Expresidentes Betancur y Pastrana explicarán proceso de creación de la UP

Así lo determinó el Consejo de Estado en una histórica decisión en el proceso con el que se busca restablecer la personería jurídica.

Los expresidentes de la República, Belisario Betancur y Andrés Pastrana tendrán que presentar declaración dentro de la demanda con la que se busca restablecer la personería jurídica del Partido Unión Patriótica (UP).

En la trascendental decisión tomada por la Sección Quinta del Consejo de Estado, se señala que es menester que los exmandatario den detalles de las condiciones políticas en las que se creó la colectividad, el cual nación después de las negociaciones de paz llevadas a cabo entre el Gobierno y las Farc, en el año de 1985, año en el cual Belisario Betancur era presidente.

En este caso se busca establecer el marco político, económico, social y cultural que existía en la época, y el que conllevó a la creación de dicho partido, conformado por guerrilleros que habían abandonado las armas y buscaban una salida política al conflicto armado.

Durante la administración de Betancur la Unión Patriótica empezó su marcha política con el fin de conseguir adeptos y votantes en gran parte del territorio nacional para las elecciones celebradas en 1986, en la cuales consiguieron un número importante de votos logrando importantes puestos en alcaldías, gobernaciones, concejos y asambleas.

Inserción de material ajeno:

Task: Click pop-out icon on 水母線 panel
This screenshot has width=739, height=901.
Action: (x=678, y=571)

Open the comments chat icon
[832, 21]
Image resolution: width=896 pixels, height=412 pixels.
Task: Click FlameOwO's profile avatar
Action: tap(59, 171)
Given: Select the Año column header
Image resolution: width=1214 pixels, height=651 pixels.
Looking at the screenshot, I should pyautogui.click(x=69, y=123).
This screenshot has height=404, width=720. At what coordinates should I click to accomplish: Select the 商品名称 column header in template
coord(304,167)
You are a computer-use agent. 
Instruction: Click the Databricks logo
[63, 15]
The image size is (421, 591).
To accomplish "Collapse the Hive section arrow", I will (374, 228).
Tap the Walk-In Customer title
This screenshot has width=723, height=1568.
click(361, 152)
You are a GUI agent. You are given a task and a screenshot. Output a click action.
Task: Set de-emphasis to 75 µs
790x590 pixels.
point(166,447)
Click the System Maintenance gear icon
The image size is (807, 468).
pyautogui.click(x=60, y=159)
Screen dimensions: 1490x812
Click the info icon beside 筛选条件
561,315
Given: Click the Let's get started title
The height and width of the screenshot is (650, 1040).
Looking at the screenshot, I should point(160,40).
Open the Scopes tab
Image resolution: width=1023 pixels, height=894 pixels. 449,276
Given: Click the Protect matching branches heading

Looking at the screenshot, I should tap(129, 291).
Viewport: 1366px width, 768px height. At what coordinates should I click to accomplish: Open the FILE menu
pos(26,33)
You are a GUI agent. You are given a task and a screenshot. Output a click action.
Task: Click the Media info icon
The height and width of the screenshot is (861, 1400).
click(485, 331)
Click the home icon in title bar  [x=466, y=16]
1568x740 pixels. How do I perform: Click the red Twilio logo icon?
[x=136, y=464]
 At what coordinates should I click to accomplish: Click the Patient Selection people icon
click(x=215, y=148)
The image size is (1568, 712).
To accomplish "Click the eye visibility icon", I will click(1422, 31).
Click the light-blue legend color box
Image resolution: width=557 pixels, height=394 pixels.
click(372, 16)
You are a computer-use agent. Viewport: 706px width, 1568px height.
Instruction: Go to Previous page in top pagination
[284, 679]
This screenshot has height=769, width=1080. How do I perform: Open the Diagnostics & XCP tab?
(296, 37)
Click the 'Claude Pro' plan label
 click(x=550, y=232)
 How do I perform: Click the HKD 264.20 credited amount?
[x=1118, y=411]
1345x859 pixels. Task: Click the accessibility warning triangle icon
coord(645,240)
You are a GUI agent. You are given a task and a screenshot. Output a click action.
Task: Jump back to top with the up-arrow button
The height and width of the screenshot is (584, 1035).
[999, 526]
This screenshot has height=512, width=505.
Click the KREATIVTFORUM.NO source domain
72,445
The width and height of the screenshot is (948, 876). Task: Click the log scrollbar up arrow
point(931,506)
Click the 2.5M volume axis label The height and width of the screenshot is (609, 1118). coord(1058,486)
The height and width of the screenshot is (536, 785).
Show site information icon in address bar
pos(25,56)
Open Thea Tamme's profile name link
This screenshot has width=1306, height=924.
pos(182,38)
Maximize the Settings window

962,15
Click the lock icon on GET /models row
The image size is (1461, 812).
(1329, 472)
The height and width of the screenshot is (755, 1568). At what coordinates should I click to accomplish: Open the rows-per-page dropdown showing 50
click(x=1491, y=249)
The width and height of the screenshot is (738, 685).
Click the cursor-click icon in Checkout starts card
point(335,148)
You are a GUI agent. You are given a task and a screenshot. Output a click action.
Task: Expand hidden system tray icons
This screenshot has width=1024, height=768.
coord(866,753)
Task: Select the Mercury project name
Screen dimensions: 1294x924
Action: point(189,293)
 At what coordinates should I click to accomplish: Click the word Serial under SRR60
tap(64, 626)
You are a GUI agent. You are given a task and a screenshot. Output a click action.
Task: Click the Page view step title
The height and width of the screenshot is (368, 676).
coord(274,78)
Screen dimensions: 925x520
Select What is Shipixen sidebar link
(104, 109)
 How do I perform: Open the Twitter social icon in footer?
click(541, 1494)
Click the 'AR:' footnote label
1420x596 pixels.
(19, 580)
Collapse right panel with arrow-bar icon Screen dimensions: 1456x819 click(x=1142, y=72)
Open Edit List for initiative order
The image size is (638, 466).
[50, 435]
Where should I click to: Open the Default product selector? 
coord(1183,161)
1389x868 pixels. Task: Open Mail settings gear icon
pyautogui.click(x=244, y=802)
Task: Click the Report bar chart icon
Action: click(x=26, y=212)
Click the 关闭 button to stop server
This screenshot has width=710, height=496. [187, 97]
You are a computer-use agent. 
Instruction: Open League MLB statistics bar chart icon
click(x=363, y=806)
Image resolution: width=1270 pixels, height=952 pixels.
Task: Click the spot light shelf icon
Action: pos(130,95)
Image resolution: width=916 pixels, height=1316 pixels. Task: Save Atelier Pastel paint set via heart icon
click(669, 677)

En este proceso, tendrá que responder Andrés Pastrana, quien vio durante su Gobierno (1998 -2002) eran asesinados la mayoría de los miembros de la UP en lo que se conoció como el “exterminio”.

En ese año, una reforma política derivó en la desaparición del movimiento, al final del periodo presidencial de Pastrana al no alcanzar un margen mínimo de votos durante las elecciones parlamentarias de aquel año, el Consejo Nacional Electoral dispuso el retiro del reconocimiento político a la UP, a través de las resoluciones 5659 y 7477 de 2002.

En los últimos meses, sobrevivientes del partido de izquierda y la Corporación Reiniciar demandaron la nulidad de ambas directivas, que ahora son materia de estudio en la Sección Quinta del alto tribunal.